◆ **Kutipan Halaman**
Dalam mewujudkan persaudaraan yang lebih erat antara Muhajirin dan Anshor dengan kaum Yahudi, Nabi Muhammad membuat perjanjian tertulis yang berksiran pengakuan atas nama agama mereka dan harta benda mereka, dengan syarat-syarat timbale balik. Dengan disahkannya perjanjian ini maka Madinah dan sekitarnya merupakan satu Negara yang makmur, ibu kotanya Madinah dan kepala negaranya adalah Rasulullah SAW. Pelaksanaan pemerintahan dan penguasa mayoritas adalah orang-orang Muslim. Sehingga dengan begitu Madinah dan sekitarnya menjadi sebuah Negara Islam dalam pengertian ketatanegaraan. Untuk mengatur jalanya pemerintahan, maka nabi Muhammad SAW membuat suatu konstitusi yang disebut “Konstitusi Madinah”.

Materi Pendidikan Islam Periode Madinah
Materi Pendidikan Islam seaktu Nabu Muhammad SAW di Madinah adalah sebagai berikut:
1) Hafalan dan Penulisan al-Qur’an
Pengajaran al-Qur’an masih berlangsung terus sampai dengan Nabi Muhammad SAW bersama para sahabatnya hijrah ke Madinah. Sejalan dengan itu berpindahlah pusat pengajaran al-Qur’an ke Madinah. Penghafalan dan penulisan al-Qur’an berjalan terus, sampai dengan masa akhir turunnya wahyu. Dengan demikian al-Qur’an menjadi bagian dan kehidupan mereka, baik dalam bentuk hafalan maupun dalam bentuk tulisan. Hal ini berarti menambah kekayaan budaya mereka, yang pada muanya budaya lisan, sekarang berkembang juga budaya tulis. Suatu kebijakan Nabi Muhammad SAW dalam menghadapi keberagaman dialek dan suku-suku bangsa Arab yang ada pada masa itu adalah ketetapanya dalam memperbolehkan al-Qur’an dibaca dalam tujuh huruf.[6]
2) Pemantapan Ketauhidan Umat
Dalam bidang agama Rasulullah SAW melakukan pembebasan dan sikap-sikap kemusyrikan, dengan pemahaman spiritualitas ajaran Islam. Nabi menyerukan, bahwa Allah adalah zat yang wajib ada (al-wajibat al-wujud), cahaya bagi segala sendi kehidupan manusia, memiliki sifat-sifat luhur, al-Rahman, al-Rahim.

◆ **Tugas Latihan**
A) Menurut kutipan tentang pendidikan Islam periode Madinah, apa ketetapan Nabi Muhammad SAW untuk menghadapi beragamnya dialek dan suku bangsa Arab pada masa itu?
B) Lanjutkan kutipan tentang pendidikan Islam periode Madinah, mulai tepat setelah kalimat terakhirnya.

◆ **Bahan yang Diberikan**
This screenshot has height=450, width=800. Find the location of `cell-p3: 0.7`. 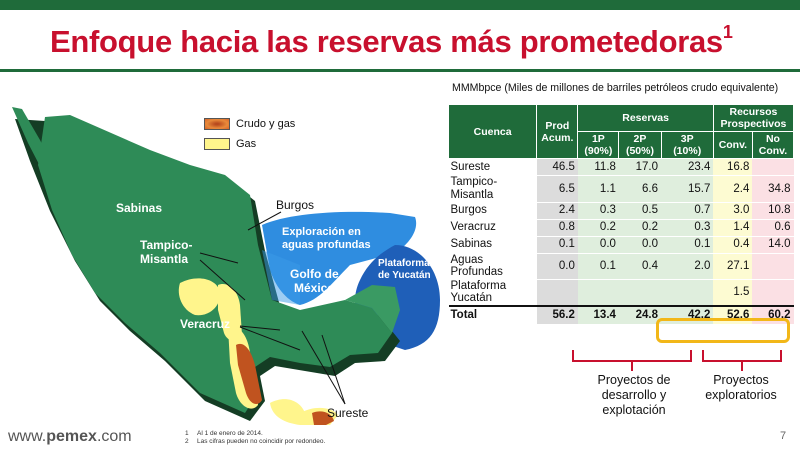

◆ **Jawaban Tugas**
A) Beliau memperbolehkan al-Qur'an dibaca dalam tujuh huruf.

B)
3) Tulisan Baca al-Qur’an
Ibrahim Hasan[7] menjelakan bahwa di negeri-negeri Arab pendidikan belum tersebar, karena bangsa Arab dan sebelumnya tidak dikenal sebagai menara gading. Tidak bisa dipastikan bahwa negeri-negeri Arab sudah menaruh perhatian terhadap pendidikan dan pengajaran tentang tulis-baca bagi para puteranya. Pendidikan yang berlangsung di lingkungan masyarakat saat itu berdasarkan hajat mereka. Abuddin Nata dam Fauzan[8] menjelaskan kesesatan dalam bidang ilmu pengetahuan antara lain terlihat pada sikap mereka yang memandang bahwa ilmu pengetahuan hak istimewa dan progratif elit. Hingga datanhya Islam pendidikan baca tulis digalakkan dan dikembangkan. 
4) Sastra Arab
Dengan kedatangan Islam, bangsa Arab mendapatkan nilai sastra bernilai tinggi dalam al-Qur’an dan mereka juga telah mendapatkan susunan kalimat yang sangat indah di dalamnya sebagai sesuatu yang membuat mereka sangat kagum sehingga mendorong untuk membacanya. 
5) Seluruh Aspek Ajaran Islam
Materi Pendidikan Islam yang dilaksanakan Rasulullah SAW di Madinah sesuai dengan seluruh isi al-Qur’an dan Sunnah Nabi. Pendidikan keimanan, ubudiah (pengabdian), akhlak dan kebersihan, kesehatan, social kemasyarakatan, konomi dan politik, pendidikan kea rah ilmu pengetahuan alam, pendidikan kesadaran hokum dan lain-lain. Wahyu terakhir al-Qur’an yang turun di padang Arafah wakt nabi melakukan ibadah Haji wadha’ (terakhir) adalah Firman Allah SWT yang Artinya: “Pada hari ini telah aku sempurnakan nikmat-Ku kepadamu dan Aku telah ridha Islam jadi Agama” (Q.S. Al-Maidah: 3).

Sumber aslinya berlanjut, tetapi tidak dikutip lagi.